It is important to note that the aim of this study is to publish the most up-to-date human mtDNA phylogeny, and it cannot be regarded by any means as a population-level survey exploring the frequencies and distributions of the various haplogroups. Therefore, although all sequences were used to establish the tree topology, the subset of sequences actually presented in the phylogeny is lower because for each branch up to two representative example sequences are provided. In most cases, we labeled haplogroups only when supported by at least three distinct haplotypes to maximize the accuracy of the haplogroup defining array of mutations and to avoid the establishment of haplogroups resulting from sequencing errors. Exceptions included previously established haplogroups or haplogroups supported by a particularly long array of mutations. Accordingly, the tips of the herein released phylogeny are in fact internal haplogroup nodes, thus private mutations (if any) of individual haplotypes were not included.
Evaluation of the mtDNA Clock and Age Estimates
Substitution Counts and Molecular Clock
To calculate the substitution counts from the RSRS to every extant mitogenome (which is a tip in the mtDNA phylogeny), we summed up the number of mutations on the path leading to each noted haplogroup in the phylogeny and added to this the number of positions that differed between the tip and the root of the haplogroup. Thus, we are guaranteed to correctly count all parallel and back mutations, except for the case where two mutations affecting the same position occurred on a branch in the tree (in which case we either count zero instead of two, if the second is a back mutation, or one instead of two, if the second mutation is not back to the initial state).

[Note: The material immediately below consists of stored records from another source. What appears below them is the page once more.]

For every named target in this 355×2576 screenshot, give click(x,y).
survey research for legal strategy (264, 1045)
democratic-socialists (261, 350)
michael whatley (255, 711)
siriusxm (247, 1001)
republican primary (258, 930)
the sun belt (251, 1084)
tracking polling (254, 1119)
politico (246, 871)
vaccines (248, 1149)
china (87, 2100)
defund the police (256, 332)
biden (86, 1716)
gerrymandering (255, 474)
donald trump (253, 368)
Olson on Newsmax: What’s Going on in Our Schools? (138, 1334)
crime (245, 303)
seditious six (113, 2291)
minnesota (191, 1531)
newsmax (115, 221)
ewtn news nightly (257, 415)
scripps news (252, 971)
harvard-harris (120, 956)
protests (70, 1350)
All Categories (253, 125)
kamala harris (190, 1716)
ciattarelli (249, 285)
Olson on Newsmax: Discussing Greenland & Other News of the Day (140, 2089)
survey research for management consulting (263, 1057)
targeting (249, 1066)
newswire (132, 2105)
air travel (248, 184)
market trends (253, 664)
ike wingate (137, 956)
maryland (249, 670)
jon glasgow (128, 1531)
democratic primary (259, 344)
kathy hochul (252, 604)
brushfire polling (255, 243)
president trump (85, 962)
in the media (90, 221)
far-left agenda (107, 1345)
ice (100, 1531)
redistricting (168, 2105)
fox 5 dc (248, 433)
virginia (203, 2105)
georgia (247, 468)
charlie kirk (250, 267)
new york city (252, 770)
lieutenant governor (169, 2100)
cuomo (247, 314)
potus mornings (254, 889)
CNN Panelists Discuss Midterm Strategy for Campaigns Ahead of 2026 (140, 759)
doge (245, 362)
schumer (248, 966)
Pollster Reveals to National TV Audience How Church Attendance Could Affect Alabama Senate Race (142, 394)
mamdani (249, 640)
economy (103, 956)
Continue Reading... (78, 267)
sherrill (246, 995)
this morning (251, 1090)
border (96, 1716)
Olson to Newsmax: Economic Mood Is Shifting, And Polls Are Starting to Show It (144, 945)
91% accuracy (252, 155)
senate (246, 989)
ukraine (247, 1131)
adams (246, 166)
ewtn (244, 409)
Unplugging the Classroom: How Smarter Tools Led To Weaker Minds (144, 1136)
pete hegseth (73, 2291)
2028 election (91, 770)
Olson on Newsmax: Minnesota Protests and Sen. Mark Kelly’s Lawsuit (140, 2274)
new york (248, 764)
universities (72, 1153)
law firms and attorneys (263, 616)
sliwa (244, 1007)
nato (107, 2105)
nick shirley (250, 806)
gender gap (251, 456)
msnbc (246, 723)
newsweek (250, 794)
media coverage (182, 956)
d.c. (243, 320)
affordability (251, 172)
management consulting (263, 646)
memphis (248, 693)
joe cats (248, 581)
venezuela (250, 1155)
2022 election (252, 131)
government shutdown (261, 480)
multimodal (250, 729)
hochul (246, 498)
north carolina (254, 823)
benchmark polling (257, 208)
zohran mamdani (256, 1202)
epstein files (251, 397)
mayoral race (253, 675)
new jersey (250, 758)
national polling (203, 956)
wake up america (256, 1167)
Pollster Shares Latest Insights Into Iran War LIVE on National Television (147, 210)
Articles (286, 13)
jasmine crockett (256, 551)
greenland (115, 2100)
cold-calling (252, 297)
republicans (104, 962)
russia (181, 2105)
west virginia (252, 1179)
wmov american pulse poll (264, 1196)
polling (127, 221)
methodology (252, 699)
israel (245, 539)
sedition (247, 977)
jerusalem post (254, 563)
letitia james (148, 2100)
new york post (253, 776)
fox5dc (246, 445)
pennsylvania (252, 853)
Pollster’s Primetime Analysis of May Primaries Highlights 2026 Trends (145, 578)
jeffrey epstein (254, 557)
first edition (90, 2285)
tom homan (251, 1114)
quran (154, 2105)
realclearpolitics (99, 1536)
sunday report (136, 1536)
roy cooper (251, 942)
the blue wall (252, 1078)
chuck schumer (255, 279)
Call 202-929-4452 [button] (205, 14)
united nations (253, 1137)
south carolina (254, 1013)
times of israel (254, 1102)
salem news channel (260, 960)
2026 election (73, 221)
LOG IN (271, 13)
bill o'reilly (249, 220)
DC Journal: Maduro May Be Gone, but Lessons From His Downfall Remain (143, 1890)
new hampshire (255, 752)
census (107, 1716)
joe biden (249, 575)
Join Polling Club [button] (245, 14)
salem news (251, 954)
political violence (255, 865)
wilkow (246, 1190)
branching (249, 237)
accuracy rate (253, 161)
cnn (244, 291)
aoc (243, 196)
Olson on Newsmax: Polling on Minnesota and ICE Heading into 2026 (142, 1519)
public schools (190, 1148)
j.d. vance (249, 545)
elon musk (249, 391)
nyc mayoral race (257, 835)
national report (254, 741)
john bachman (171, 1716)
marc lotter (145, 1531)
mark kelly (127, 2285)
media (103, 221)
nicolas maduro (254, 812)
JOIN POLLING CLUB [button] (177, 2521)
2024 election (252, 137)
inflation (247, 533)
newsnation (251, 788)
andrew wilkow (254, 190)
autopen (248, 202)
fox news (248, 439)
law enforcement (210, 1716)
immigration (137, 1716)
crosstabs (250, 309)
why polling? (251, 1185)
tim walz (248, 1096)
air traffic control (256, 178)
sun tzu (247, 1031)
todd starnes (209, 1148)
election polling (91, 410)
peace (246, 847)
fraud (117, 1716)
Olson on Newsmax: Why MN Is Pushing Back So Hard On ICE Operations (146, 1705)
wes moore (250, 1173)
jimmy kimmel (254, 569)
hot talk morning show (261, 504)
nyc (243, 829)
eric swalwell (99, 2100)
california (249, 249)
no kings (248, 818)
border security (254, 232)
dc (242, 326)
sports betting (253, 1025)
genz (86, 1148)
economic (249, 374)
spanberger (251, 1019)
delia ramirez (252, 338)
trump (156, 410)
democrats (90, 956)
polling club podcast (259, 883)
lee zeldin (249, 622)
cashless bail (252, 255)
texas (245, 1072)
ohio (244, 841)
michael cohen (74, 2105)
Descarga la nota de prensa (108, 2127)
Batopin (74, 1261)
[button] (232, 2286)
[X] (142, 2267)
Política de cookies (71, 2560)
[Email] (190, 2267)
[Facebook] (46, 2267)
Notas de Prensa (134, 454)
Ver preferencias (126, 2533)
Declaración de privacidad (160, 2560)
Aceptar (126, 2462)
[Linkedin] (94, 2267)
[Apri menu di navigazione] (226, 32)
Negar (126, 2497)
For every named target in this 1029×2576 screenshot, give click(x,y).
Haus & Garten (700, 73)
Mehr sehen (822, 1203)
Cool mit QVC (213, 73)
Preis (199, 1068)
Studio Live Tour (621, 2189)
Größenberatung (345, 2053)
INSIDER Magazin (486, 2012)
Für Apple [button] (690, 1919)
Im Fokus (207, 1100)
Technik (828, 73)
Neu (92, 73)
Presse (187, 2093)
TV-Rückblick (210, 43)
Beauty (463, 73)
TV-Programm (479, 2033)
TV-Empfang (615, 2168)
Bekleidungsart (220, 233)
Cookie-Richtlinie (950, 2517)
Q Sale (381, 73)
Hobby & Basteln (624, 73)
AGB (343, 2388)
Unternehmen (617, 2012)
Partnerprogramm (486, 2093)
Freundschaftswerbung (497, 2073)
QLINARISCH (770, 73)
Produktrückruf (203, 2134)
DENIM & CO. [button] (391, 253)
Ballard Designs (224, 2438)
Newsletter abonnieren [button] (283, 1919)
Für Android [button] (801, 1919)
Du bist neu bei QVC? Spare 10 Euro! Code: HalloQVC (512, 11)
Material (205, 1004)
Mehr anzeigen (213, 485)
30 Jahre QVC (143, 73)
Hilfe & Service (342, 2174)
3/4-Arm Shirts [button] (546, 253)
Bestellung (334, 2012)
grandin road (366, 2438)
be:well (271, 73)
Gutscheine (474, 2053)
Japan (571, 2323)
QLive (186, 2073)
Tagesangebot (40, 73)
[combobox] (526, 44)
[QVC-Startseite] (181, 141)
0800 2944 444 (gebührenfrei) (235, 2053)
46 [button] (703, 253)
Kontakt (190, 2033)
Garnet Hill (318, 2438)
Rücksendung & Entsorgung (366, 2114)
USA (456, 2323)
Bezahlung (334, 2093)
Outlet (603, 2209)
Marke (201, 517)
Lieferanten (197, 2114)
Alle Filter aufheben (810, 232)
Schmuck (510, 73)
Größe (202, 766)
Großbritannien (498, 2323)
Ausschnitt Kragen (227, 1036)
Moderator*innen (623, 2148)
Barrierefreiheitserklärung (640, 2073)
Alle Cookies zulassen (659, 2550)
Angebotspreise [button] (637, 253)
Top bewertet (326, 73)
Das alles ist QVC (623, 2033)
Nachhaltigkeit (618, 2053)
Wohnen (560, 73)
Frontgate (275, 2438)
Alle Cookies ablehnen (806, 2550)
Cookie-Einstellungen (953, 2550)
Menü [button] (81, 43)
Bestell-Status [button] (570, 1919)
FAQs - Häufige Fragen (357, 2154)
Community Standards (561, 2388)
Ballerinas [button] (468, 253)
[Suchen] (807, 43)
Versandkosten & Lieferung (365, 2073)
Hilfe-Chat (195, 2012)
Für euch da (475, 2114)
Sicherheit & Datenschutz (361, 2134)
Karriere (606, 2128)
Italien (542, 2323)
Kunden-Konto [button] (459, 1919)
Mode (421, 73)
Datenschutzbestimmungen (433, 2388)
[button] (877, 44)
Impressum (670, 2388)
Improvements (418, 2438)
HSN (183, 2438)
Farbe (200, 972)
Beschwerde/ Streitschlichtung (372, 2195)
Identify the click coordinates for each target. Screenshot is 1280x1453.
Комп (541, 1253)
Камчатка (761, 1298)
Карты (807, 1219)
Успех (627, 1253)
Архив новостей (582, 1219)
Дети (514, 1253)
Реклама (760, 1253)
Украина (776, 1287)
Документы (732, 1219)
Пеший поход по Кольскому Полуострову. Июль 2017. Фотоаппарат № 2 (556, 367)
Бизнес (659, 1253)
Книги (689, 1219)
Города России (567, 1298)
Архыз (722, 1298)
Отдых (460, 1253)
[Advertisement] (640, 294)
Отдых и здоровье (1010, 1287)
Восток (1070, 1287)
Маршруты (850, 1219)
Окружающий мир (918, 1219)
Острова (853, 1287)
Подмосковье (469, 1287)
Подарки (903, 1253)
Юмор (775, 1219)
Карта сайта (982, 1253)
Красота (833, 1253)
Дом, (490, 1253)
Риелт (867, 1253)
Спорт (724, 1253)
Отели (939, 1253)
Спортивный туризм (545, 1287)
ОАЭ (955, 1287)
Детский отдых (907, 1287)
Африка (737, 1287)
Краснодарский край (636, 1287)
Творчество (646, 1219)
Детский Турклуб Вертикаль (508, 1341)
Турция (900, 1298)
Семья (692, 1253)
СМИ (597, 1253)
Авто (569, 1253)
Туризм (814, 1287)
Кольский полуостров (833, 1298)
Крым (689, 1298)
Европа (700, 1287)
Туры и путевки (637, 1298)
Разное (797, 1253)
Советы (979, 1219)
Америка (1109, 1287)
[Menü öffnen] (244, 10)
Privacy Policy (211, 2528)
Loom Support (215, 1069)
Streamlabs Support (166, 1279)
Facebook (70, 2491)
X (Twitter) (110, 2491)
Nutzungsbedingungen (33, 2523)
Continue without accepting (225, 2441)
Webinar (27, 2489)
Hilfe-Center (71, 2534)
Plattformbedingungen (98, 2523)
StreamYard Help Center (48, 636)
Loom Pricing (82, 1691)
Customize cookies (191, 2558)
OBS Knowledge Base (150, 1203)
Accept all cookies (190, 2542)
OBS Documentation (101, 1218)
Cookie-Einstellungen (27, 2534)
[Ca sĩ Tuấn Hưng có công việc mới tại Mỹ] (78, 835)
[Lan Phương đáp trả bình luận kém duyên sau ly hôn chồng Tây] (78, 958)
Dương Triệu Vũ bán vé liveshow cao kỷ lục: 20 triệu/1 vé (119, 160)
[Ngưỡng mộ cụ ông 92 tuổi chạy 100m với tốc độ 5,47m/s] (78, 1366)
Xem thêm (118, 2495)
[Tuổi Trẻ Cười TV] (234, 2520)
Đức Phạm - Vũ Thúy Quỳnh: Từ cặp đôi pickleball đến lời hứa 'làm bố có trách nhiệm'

As has been argued in the past, such repeated mutations within a single branch in the highly resolved human mtDNA tree are highly unlikely,32 and are even more so if the fastest mutating sites (16519 and the A to C transversions and poly-C insertions around the HVS-I position 16189) are eliminated, as was done in our analysis.
To test the validity of molecular clock assumption on human mtDNA substitutions, we used PAML 4.4 with the HKY85 substitution model to generate maximum likelihood estimates of branch lengths with and without the molecular clock assumption. We chose to sample around 200–300 sequences and analyze their coalescent tree (a subtree of the complete tree) in each PAML run, to accommodate PAML's computational limitations, and also to sample mostly deep branches (such as M44), rather than the recent and very short branches (such as D4a1b1) of the oversampled haplogroups such as H and D. Thus, we preferentially sampled haplogroups whose coalescence with other samples in the tree was more ancient. This ensured that even in such a sample, the deeper clades such as the basal M clades would be represented with high probability, whereas more recently coalescing haplogroups such as the ones of haplogroup D would be rarely sampled.
The generalized likelihood ratio (GLR) test for validity of the clock assumption then uses the test statistic 2 × (log-likelihood of non-clock model − log-likelihood of clock model), which, under the null hypothesis of molecular clock, has a χ2 distribution with degrees of freedom equal to the number of parameters under no clock (= number of branches in the tree) minus number of parameters under clock (= number of internal nodes in the tree).
We performed the analyses on two sets of the mtDNA sequences: once by using the coding region alone and once on the entire molecule. This was done as another sanity check for the validity and generality of our results. All obtained p values are presented in Table S4.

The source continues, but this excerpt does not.